## MATERIAL PROVIDED

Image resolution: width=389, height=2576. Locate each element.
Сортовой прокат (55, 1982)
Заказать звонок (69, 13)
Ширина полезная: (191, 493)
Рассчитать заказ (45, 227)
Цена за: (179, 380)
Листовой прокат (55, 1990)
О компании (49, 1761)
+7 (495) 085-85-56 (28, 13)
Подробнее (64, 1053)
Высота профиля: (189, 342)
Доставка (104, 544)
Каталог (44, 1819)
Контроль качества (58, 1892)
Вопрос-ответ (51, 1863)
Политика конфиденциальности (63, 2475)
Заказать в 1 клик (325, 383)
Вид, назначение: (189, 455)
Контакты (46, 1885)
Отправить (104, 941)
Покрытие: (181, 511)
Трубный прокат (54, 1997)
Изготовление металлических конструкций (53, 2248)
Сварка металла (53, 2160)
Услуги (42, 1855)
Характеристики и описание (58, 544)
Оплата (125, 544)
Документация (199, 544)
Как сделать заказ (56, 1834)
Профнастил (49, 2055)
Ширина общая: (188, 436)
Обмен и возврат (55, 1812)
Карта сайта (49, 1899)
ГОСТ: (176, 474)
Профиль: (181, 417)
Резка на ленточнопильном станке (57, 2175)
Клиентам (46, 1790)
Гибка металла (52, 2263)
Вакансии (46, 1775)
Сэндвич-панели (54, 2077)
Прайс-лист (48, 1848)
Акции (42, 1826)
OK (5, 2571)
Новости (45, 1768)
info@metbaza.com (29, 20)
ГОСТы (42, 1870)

## HOW TO COMPLETE THIS TASK
Copy the lines above exactly, from the very first through the one containing "Высота профиля: (189, 342)", and include no other line.

## WRITTEN REPLY
Image resolution: width=389, height=2576. Locate each element.
Сортовой прокат (55, 1982)
Заказать звонок (69, 13)
Ширина полезная: (191, 493)
Рассчитать заказ (45, 227)
Цена за: (179, 380)
Листовой прокат (55, 1990)
О компании (49, 1761)
+7 (495) 085-85-56 (28, 13)
Подробнее (64, 1053)
Высота профиля: (189, 342)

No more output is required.